コロナ過でどうしても対面撮影が減る中で 過去のデータや経験則に基づいた形でのオンラインでの仕事をすることは増えたが いざ、撮影となるとやはり気持ちが引き締まる。
とはいえ、常々言っているように私はカメラマンなので 自分の中で「こういうものを撮ろう」といったことは思わないようにしている。
この辺りはどう説明しても理解されないこともあるし、誤解を生むこともあろうが 感覚的にはすごく大事なことだと思っている。
写真家でも芸術家とは違い、依頼者の理想に近づくべく 機材を選択し、設定や構図を練ってシャッターを切るのがカメラマンだと思うからだ。
今回の結果がどの程度満足していただけたのかは 結局のところご本人さんにしか分からないし、それが100点中どれだけだったのか なんて数値が出てくるわけではないので、これからもベストを尽くすとしか言えない。
さて、以前、将棋棋士の瀬川晶司先生が言っておられた。
アマチュアは勝った対局だけが注目されて話題になる。

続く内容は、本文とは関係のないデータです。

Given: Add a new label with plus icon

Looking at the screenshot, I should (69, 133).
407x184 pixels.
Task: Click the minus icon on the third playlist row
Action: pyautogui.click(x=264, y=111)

強かった、ここがよかった、と。
負けた対局は何も言われず注目されないので、勝てば褒められるだけで気持ちいい。
しかし、プロは負けた対局も分析され、どこが弱点か隅々まで見られる。
粘れずあっさり負けるようだと舐められるのだから、負け方も大事だ。
将棋を知らない方のために補足しておくと、瀬川先生は一度プロになれなかった方だ。
将棋のプロになる為には、奨励会という育成組織に入り、26歳の誕生日を迎えるまでに 三段リーグを突破して四段にならなければならない。
瀬川先生は三段リーグを突破できずに、26歳の誕生日を迎えてしまった。 強制退会である。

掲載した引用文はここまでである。